Now that there are three wildcard spots up for grabs in each conference, could one division hoard them all?

I was recently asked on a podcast about the probability of a single division having every team make the postseason now that the NFL has expanded their playoffs to seven teams per conference. It was such an intriguing question, we waited a week in order to dedicate part of a show to the answer. After diving into the numbers, the answer is simply “possible, but not probable.”

To determine the likelihood of the last place team in a division still being able to grab a wild-card spot, it comes down to three questions. What record would be required to earn the final playoff spot? How often does the last place team in a division meet this record? Looking back at previous seasons, would this have already happened?

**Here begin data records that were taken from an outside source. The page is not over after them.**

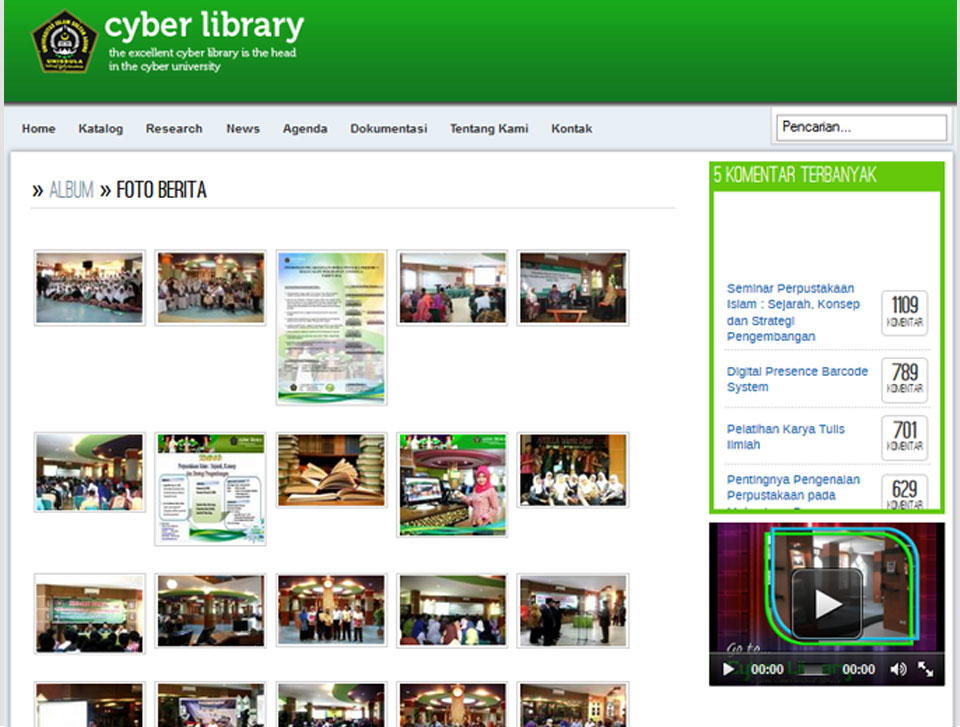960x727 pixels.
Task: Open the first photo thumbnail in the album
Action: click(x=90, y=288)
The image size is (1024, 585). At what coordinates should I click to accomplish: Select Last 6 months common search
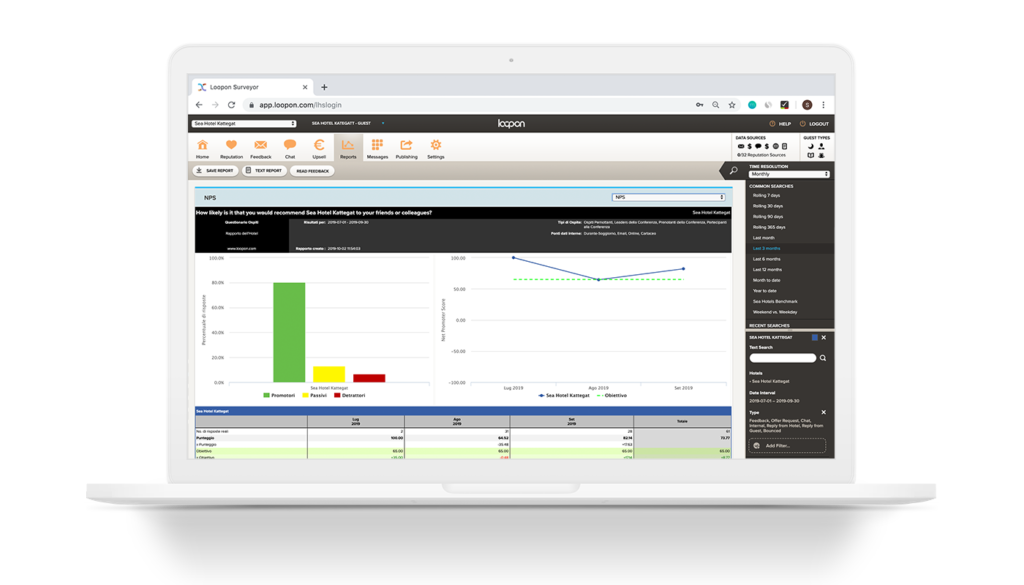[768, 258]

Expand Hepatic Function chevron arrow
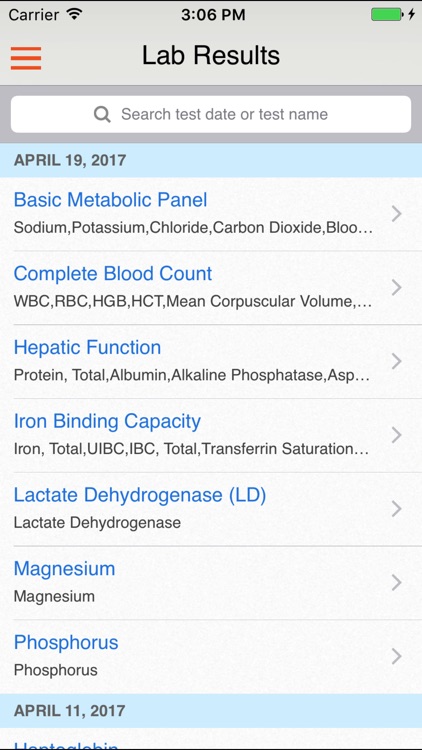[396, 361]

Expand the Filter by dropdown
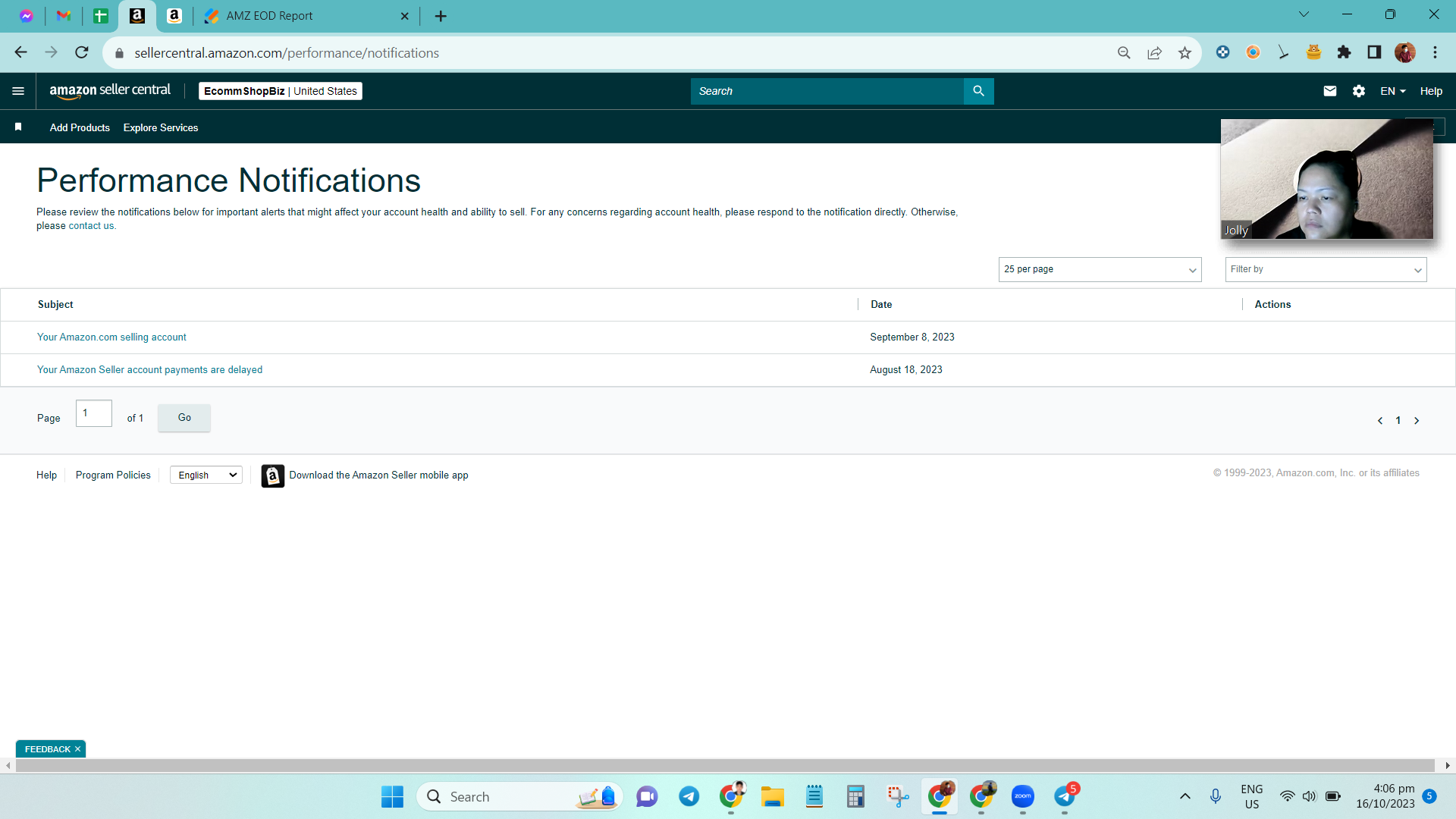coord(1326,269)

In order to get to the conclusion, let’s look at these questions individually. First, it was in 2002 when the NFL went to four divisions of four teams in each conference. Since this is the case, we will only be looking back through the 2002 season.

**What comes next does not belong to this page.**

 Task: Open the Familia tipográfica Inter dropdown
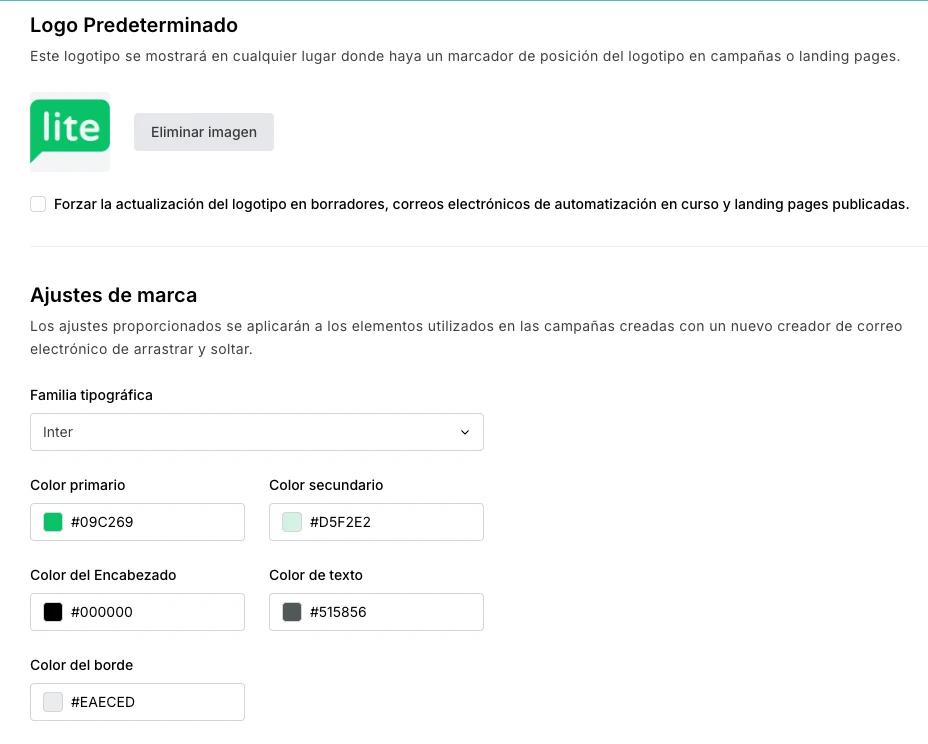(x=256, y=432)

What record would be required to earn the final playoff spot?

Although we can simply look at the final playoff position in each conference over the last 18 seasons, it would be much more beneficial to look at the teams who would have earned the final playoff position had there been three wild cards available. We know the Steelers would have been the final team in the playoffs in 2019 with an 8-8 record under the new rules. With no team ever possibly earning the wildcard with a losing record during this time period, 8-8 is the lowest record which would have made the playoffs over the last 18 years.

Although the mark of eight 8-8 is the floor for making the playoffs, even expanding to an extra team per division, it would have happened almost 25% of the time. Of the 36 teams who would have made the playoffs had they’ve been expanded to seven in 2002, eight of those teams would have held a record of .500 on the season. For reference sake, the Steelers would have been three of those eight teams who would have made the playoffs at 8-8 in 2019, 2013, and 2012. The other five instances all came from the NFC.


How often does the last place team in a division meet this record?

So now that the standard of a .500 record has been established to reasonably make the playoffs as a number seven seed, are there any cases where a team finished last in their division with a record of 8-8? With 10 games for each team being out of the division, it’s possible for a team to lose every divisional game and still go .500 on the season. Although this is possible, what is more likely is the division is split very evenly with not much difference between the first place and last place finisher.

Going back to 2002, The team finishing the last in the division yet having an 8-8 record has happened five times. What is extremely interesting about these instances is, first, it has not happened in over 10 years. The last team to go 8-8 and finished in last place in their division was the 2008 Washington Redskins. The other interesting fact about teams finishing 8–8 and coming in last place in their division is the four remaining times happened in years where it occurred twice. In 2007, the Houston Texans finished 8-8 in the AFC South yet came in fourth place in the division while the Philadelphia Eagles did the same in the NFC East. The other two cases came in 2002 both in the AFC as Buffalo and Kansas City each finished .500 and yet finished in last place in the AFC East and AFC West respectively.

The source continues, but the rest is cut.